■ **Quoted passage**
━━━

Wednesday, June 18, 2008

out of the mouths of your offspring...

out of the mouths of your offspring...
Current mood: bored

I was just thinking about some funny stuff my kids have said in the past that have amused or embarrassed me.
When Lauren was around two yrs old, I had been listening to Denis Leary's song ASSHOLE in the car (hey, its a good song!) and well you know how kids are, they absorb everything. We were in the grocery store and I was pushing her in the cart and all of a sudden she starts singing (quite loudly may I add) "I'm an asshole!!" My face was like this: . Then, there is part of the song where they spell out the word, "A-S-S-H-O-L-E everybody!" and to my amazement she sat right there and spelled it out. At that point I just started laughing cause she was two years old and she had just spelled her first word and it was ASSHOLE. Yes I am such a wonderful parent!
Then around the same time, I was driving through the Burger King drive thru and her car seat was in the front. I ordered her a kids meal and got to the window and sat my purse next to me and grabbed some money. The cashier comes to the window and Lauren goes, "HEY! MOM!" I turn and look and she has grabbed a tampon out of my purse. "THIS GOES UP YOUR BUTT!"
I turned about 10 shades of red because of COURSE I had a male cashier and he saw the whole thing.

Alex hasn't really embarrassed me that much, although one time we were out in public around a group of people, and she said "SHIT!"
I chastised her, which prompted her to respond "but you say that all the time!" OOPS!
She has always been a little too smart for her own good. Lauren was freakishly strong as a child and Alex was very advanced verbally. She spoke her first word and then the next week she was saying sentences. And she hasn't shut up since. When she was only 4 we were in the car listening to a song called "Perfect Day" and she looked at me and said "I think this is sarcastic". I had no idea she was capable of grasping that concept. I'm sure lots of examples of funny things she has said will come to mind after I hit "post" on this blog but at the moment this one which occured when she was around 6 comes to mind:
We were in the pet store buying supplies (we have a lot of animals) and we were looking at the cute little bunnies, "awww!" and the little puppies "OMG SO CUTE!" and then the kittens "how precious!" and I was just oohing and aahing over them all. Alex looks at me with a serious expression and says, "See, this is why I could not work here."
I go, "Yeah right! Cause you'd want to take all the cute animals home! I know!" She looked at me and with deadpan manner, said "no, I meant because it stinks." I was laughing so hard I was doubled over in the aisle.

In other news, I had a weird dream the other night and Lauren said I should share it cause it was kinda funny. I was not taking drugs, either! (just bc pills and honestly I don't know why I bother!)

━━━

■ **Things to do**
1. List every kind of animal the blog post says was looked at in the pet store.
2. Answer these questions from the blog post:
(a) How old was Alex when she said a song was sarcastic?
(b) Which store was Lauren in when she started singing loudly?
(c) What reason did Alex give for not being able to work at the pet store?

■ **Provided material**
━━━

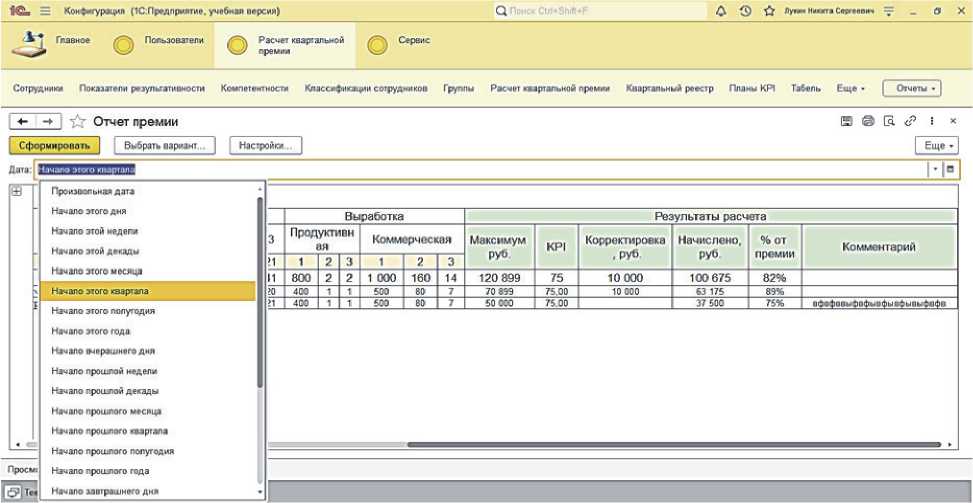Open print preview magnifier icon
The height and width of the screenshot is (503, 973).
pyautogui.click(x=889, y=121)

━━━

■ **Answers for this exercise**
1. bunnies, puppies, kittens

2.
(a) 4
(b) The grocery store
(c) Because it stinks